Dose única de medicamento reverte sintomas de doença neurodegenerativa grave

Terapia testada em animais com doença de Huntington restaura função motora pouco tempo após a aplicação e dura por nove meses

Foto: University of California/San Diego
Don W. Cleveland, líder da pesquisa
Don W. Cleveland, líder da pesquisa

Pesquisadores da Universidade da Califórnia, nos Estados Unidos, descobriram que o tratamento com um único medicamento é capaz de silenciar o gene mutante responsável pela doença de Huntington, diminuindo e revertendo a progressão da doença fatal em modelos animais.

A pesquisa, publicada na revista Neuron, sugere que a terapia poderia causar benefícios motores e neurológicos e motores em adultos humanos com formas moderadas e graves da doença neurodegenerativa.

Para o trabalho, o pesquisador Don W. Cleveland e seus colegas aplicaram em ratos e modelos de primatas da doença de Huntington injeções únicas de uma droga de DNA baseada em oligonucleotídeos. Estes oligonucleotídeos se ligam e destroem seletivamente as instruções moleculares que levam o gene mutante a criar as toxinas de Huntington.

O tratamento único produziu resultados rápidos. Os animais tratados começaram a se mover melhor um mês após a terapia e alcançaram função motora normal dentro de dois meses. Mais notavelmente, os benefícios persistiram por nove meses, bem depois que a droga já havia desaparecido e a produção de proteínas tóxicas tinha sido reestabelecida.

Além de melhorar a função motora e cognitiva, os pesquisadores disseram que o tratamento também bloqueou a atrofia cerebral e aumentou a vida útil de camundongos com uma forma grave da doença. A terapia foi igualmente eficaz se um ou mais genes eram mutantes, um indicador positivo para a terapia em seres humanos.
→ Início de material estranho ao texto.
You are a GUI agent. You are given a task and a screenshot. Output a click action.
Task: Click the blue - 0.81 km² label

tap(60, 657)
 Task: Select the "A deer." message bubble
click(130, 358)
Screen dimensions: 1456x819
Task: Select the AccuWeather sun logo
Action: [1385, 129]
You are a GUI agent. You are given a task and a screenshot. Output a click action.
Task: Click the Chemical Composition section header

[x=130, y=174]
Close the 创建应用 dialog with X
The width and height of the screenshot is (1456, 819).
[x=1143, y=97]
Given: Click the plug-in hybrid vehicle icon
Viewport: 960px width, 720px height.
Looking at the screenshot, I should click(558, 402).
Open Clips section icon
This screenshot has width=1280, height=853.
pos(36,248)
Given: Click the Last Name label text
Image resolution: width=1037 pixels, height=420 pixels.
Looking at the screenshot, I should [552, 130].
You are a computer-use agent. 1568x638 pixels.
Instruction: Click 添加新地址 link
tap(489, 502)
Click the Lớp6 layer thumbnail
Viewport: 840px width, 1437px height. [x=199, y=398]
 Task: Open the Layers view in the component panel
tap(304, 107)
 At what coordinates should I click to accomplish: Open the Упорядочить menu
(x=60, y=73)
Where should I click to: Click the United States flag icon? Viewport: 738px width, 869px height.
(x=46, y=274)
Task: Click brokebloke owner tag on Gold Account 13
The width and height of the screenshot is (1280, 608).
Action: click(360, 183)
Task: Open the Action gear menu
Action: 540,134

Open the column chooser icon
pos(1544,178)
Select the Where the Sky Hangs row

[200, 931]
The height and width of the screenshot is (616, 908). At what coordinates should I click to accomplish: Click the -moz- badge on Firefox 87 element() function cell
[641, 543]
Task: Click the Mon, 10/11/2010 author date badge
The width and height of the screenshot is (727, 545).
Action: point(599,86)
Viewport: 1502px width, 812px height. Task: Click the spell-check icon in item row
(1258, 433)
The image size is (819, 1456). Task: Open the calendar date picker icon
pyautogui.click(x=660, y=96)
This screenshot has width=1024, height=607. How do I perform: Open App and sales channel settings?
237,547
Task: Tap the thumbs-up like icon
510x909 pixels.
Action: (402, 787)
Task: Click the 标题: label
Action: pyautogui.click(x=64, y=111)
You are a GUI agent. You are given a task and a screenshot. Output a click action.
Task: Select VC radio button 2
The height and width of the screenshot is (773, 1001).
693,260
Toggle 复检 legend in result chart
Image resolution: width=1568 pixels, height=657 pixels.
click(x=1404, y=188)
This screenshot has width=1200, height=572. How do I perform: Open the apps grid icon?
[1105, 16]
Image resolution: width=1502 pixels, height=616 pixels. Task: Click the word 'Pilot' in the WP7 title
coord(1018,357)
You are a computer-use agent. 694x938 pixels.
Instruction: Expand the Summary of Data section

Segundo Cleveland, a abordagem foi particularmente promissora porque terapias com oligonucleotídeos são comprovadamente seguras e são o foco do desenvolvimento de muitos medicamentos. "Além disso, as descobertas podem ter implicações mais amplas, para outras doenças neurodegenerativas e talvez até para os cânceres do sistema nervoso, como glioblastomas", conclui o pesquisador.